Report every line of the records below that contains the string "Instruction", copying each line in full. Matching is case-sensitive.

Records from a data source
....

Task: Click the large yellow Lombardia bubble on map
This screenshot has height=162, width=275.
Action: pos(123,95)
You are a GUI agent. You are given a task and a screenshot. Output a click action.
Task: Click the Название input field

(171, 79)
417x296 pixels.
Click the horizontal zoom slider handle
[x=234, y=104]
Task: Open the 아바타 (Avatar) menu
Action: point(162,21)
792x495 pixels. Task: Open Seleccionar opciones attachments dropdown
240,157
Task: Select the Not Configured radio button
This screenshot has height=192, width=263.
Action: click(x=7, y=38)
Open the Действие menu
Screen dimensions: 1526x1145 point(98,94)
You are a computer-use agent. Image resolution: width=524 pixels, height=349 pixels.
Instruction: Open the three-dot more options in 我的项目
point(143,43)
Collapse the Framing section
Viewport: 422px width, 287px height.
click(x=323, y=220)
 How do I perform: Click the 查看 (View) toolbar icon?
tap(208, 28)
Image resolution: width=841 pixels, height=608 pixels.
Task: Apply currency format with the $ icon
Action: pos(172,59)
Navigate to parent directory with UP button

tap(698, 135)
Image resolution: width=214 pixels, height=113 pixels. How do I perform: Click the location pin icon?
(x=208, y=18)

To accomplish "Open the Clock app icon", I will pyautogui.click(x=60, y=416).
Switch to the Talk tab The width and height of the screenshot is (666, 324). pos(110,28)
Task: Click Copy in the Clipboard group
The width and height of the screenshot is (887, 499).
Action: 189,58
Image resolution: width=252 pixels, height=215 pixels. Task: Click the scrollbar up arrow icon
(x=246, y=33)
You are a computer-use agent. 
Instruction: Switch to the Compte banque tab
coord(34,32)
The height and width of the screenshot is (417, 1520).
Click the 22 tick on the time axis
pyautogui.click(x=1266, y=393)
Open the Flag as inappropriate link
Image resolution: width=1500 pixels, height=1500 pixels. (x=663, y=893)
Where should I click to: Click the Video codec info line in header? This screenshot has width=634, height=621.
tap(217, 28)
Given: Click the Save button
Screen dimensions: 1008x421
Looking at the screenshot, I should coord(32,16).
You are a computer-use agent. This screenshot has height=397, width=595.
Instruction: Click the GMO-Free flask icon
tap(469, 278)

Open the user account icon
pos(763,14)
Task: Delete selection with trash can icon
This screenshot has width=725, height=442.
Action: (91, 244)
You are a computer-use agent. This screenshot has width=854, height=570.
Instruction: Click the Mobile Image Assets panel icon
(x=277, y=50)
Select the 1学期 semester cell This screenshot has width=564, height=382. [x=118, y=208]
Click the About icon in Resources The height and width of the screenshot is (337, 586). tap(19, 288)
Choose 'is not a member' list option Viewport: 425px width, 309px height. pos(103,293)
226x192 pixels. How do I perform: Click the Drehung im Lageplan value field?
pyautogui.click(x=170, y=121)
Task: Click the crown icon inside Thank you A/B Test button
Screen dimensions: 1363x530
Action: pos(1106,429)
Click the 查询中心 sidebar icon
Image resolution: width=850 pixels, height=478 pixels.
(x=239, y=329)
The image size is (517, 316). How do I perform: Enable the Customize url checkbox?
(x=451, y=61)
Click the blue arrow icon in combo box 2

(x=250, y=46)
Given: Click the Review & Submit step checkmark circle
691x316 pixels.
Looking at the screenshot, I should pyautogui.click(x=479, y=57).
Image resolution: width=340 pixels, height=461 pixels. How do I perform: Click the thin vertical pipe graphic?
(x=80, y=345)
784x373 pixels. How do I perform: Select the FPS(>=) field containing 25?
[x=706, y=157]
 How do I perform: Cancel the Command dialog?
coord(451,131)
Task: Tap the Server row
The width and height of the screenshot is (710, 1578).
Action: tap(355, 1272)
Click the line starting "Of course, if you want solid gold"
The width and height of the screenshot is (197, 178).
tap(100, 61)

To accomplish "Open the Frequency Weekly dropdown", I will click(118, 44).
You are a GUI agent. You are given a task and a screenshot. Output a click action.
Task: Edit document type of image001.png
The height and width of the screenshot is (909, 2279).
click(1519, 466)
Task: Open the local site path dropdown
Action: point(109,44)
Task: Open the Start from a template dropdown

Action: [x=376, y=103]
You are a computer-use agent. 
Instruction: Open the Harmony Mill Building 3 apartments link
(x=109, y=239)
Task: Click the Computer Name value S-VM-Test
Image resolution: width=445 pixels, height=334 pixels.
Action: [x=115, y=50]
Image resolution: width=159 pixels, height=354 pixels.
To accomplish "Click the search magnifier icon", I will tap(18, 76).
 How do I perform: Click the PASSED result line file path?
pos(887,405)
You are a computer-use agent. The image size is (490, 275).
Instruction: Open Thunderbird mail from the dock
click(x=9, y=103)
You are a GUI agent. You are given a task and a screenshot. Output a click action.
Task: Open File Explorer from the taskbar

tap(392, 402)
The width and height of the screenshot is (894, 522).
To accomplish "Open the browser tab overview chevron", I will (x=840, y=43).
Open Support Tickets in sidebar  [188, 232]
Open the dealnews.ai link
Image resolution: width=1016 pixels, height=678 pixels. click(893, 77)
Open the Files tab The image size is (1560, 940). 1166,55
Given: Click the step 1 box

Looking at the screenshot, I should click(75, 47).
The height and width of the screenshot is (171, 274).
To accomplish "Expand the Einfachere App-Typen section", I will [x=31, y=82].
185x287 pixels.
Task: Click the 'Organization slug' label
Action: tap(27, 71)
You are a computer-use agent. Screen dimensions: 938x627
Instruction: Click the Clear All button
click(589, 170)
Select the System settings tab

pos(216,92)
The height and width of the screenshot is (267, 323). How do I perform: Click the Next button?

....

_The solution_
Instruction: Open the three-dot more options in 我的项目
Instruction: Switch to the Compte banque tab
Instruction: Click the GMO-Free flask icon
Instruction: Click the Mobile Image Assets panel icon
Instruction: Open the Harmony Mill Building 3 apartments link
Instruction: Open Thunderbird mail from the dock
Instruction: Click the Clear All button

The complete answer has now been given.